Why do I have to pay for the flat on my rental car?

When Alicia Reise and her husband rented a car from Hertz in England recently, they had no reason to believe the car was in less than perfect condition.

But there were two little problems. First, Reise thinks one of the tires was faulty. And second, the car didn’t have a spare tire; instead, it came with a canister that could be used to fix a leaky tire, she says.

“We had a flat tire and called the emergency roadside number,” she says. “A person came out and replaced the flat with another tire.”

Problem solved? Not exactly.

“When we returned the car the Hertz people told us we would be charged £150 for the tire. Apparently we were supposed to fix the flat with the canister and take it somewhere – but when you are traveling between small villages, where would you take it?” she asks.

Good question.

It’s no secret that car rental companies have been more aggressive in charging customers for damage to their vehicles. But a flat tire is not an open-and-shut case. If you’re off-roading, for example — and I’m not suggesting that Reise and her husband were — then the tire damage would be on the customer.

Reise insists she drove the car responsibly. What’s more, if she’d had a spare tire, she could have spared Hertz the expense of servicing the vehicle. She’s more than capable of changing the tire on a car.

I tried to find a reference to Hertz’ policy on damaged tires on its UK site, but could only turn up references to its insurance, which covers tire damage.

Incidentally, Hertz isn’t the only car rental company renting cars without spare tires. Here’s another recent case involving Dollar.

Reise believes it’s a scam.

“They could be sending people out with faulty tires and then wait for it to blow, or go flat and then charge the customer,” she say. “Very shaky.”

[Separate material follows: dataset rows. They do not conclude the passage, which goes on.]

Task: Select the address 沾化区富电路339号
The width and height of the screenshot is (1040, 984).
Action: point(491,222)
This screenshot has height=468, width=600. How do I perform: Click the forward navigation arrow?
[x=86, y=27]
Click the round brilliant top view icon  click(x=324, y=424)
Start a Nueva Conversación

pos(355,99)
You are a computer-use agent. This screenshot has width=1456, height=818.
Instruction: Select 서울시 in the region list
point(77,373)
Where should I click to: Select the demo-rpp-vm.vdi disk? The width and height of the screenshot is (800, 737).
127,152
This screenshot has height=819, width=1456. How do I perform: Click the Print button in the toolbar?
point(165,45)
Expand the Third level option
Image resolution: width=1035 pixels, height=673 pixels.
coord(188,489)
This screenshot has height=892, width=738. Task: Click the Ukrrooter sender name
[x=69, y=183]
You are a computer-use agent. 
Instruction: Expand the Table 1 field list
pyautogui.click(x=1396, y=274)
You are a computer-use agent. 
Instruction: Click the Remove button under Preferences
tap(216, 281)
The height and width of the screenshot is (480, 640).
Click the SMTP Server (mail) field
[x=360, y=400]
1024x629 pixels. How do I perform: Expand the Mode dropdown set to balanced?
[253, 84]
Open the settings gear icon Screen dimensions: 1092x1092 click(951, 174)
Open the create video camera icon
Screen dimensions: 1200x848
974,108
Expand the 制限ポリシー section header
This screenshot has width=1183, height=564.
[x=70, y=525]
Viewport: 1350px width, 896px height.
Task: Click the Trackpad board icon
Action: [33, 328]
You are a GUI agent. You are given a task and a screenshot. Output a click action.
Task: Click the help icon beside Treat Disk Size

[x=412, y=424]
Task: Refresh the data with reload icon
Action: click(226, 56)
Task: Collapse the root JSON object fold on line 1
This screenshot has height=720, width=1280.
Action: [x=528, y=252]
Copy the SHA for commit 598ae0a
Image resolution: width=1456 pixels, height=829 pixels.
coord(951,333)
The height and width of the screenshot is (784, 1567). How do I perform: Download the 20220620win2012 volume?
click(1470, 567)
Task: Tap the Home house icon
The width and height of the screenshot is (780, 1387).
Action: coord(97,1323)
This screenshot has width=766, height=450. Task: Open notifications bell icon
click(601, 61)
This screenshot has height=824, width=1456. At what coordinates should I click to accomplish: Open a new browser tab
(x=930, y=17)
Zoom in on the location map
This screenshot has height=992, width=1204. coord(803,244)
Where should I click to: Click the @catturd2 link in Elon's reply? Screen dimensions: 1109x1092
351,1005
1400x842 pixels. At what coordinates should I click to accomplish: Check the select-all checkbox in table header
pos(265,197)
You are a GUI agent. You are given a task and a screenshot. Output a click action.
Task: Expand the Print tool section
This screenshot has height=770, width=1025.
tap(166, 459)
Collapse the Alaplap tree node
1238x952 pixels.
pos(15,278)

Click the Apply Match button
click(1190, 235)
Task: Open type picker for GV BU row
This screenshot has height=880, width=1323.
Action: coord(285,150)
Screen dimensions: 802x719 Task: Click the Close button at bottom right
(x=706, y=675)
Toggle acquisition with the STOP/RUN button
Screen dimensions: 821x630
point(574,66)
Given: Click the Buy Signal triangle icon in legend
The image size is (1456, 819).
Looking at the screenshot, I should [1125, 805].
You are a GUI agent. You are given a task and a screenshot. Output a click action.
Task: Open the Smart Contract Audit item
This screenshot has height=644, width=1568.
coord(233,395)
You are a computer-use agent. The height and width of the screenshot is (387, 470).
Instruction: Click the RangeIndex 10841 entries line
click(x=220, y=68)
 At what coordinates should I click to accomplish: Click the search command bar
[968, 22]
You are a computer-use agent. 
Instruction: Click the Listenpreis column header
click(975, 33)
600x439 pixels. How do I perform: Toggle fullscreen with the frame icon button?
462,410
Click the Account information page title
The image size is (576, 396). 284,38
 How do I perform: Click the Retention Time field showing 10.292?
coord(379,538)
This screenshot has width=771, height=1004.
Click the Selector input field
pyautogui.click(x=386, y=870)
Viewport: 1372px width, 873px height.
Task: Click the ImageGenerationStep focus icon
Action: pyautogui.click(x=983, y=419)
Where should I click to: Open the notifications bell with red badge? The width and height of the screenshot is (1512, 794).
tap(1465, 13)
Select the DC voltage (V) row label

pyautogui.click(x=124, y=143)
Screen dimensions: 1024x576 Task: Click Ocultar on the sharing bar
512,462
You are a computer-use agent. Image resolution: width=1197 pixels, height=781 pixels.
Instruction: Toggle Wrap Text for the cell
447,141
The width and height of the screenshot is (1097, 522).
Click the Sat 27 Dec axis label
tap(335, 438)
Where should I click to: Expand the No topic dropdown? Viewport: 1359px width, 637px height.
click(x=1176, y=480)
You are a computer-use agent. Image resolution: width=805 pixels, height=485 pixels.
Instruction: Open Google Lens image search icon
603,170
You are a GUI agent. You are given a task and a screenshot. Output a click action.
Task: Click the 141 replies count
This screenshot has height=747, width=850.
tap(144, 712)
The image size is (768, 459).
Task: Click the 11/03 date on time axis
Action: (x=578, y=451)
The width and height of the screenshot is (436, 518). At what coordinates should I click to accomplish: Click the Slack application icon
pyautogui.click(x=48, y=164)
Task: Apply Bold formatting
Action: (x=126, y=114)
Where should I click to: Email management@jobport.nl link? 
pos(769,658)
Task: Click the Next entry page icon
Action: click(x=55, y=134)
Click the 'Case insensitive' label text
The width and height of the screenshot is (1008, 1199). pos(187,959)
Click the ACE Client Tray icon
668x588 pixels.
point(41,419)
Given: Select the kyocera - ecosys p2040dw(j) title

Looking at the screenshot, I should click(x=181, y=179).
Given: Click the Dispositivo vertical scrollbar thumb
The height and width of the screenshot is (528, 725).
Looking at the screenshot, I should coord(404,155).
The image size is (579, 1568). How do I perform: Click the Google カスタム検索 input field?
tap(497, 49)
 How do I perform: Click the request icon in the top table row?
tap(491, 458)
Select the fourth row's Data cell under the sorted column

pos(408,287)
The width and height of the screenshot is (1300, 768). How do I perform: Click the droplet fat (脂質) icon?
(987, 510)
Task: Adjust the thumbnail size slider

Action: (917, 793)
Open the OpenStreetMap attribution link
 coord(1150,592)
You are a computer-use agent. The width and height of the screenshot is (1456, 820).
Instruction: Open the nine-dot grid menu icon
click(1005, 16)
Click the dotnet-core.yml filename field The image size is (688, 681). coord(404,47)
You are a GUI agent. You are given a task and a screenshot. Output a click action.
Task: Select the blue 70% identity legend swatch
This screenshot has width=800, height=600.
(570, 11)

I decided to ask Hertz about her flat tire. It contacted her and offered to split the difference on her bill, reducing it to £75.

I asked her if she was happy with that outcome.

“No,” she told me. “I am very disappointed. I think they should pay for the tire.”

She wonders how many people realize that if something goes wrong with the vehicle they are liable.

“This practice is so one sided — geared to the corporation only, not the consumer,” she adds.

I agree that the damage claim process could use a little democracy. Also, spare tires are a good idea in all rental vehicles.

But I’m glad Hertz met her halfway on this claim. Question is, did it go far enough?